Sauvageau Sauvageau est un hommage à cet homme de théâtre parti trop tôt. C’est un collage de sept pièces et poèmes de l’auteur, assemblées de manière à former un dialogue entre le jeune Sauvageau de 24 ans, à l’aube de s’enlever la vie, et le Sauvageau qui aurait aujourd’hui 69 ans. C’est Christian Lapointe, le metteur en scène, qui, suite à un mandat du CEAD d’organiser une lecture publique sur l’œuvre du jeune prodige, aurait eu l’idée de mettre en relation ces deux Sauvageau. Il s’est donc affairé à relever les passages où il avait l’impression que l’auteur s’exprimait lui-même à travers ses personnages, puis il a fait, comme il le dit si bien, « un travail de petits points pour trouver les traces de son désir de mort et de son besoin d’être en vie ». Il en résulte un dialogue extrêmement touchant, quoique parfois difficile à suivre, où le jeune Sauvageau s’adresse à son aîné qui incarne son double, mais qui pourrait aussi représenter la figure paternelle ou même celle d’un amant.

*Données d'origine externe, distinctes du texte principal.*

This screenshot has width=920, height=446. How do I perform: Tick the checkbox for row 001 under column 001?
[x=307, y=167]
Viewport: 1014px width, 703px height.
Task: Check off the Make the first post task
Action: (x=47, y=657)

La pièce débute en toute simplicité avec des extraits d’entrevues où d’anciens collègues et professeurs d’Yves Hébert, de grands noms du théâtre tous décédés aujourd’hui, racontent Sauvageau, alors que des diapositives du jeune homme défilent. Cette simplicité demeure d’ailleurs tout au long de la pièce alors que les deux protagonistes débattent, discutent ou s’emportent sur la vie, la mort, l’amour ou la société. À l’image de l’œuvre du principal concerné, la pièce ne repose pas sur une trame narrative classique. Il s’agit de tableaux morcelés, tournants autour de thématiques récurrentes, qui s’enchaînent avec fluidité. L’accent est mis sur les mots du poète, des mots aux images fortes et qui sont terriblement d’actualité. Cette longue logorrhée force l’attention du spectateur, bombardé par l’émotion et l’urgence de vivre de l’auteur. Le texte est porté avec force et passion par les deux comédiens, Paul Savoie et Gabriel Szabo, qui ont une présence incroyable sur scène. La musique originale de David Giguère plonge l’assistance dans un univers à la fois nostalgique et lumineux. Émanant d’un piano ouvert dont les notes s’enfoncent toutes seules, image poétique forte, elle rythme la pièce durant une bonne partie du spectacle.
Il est étonnant de voir cette dualité récurrente dans l’œuvre du jeune homme, entre le désir de mourir et le besoin de vivre, mise en lumière dans Sauvageau Sauvageau. C’est un peu comme si, déjà, à travers ses textes, il apprivoisait l’idée de son destin tragique.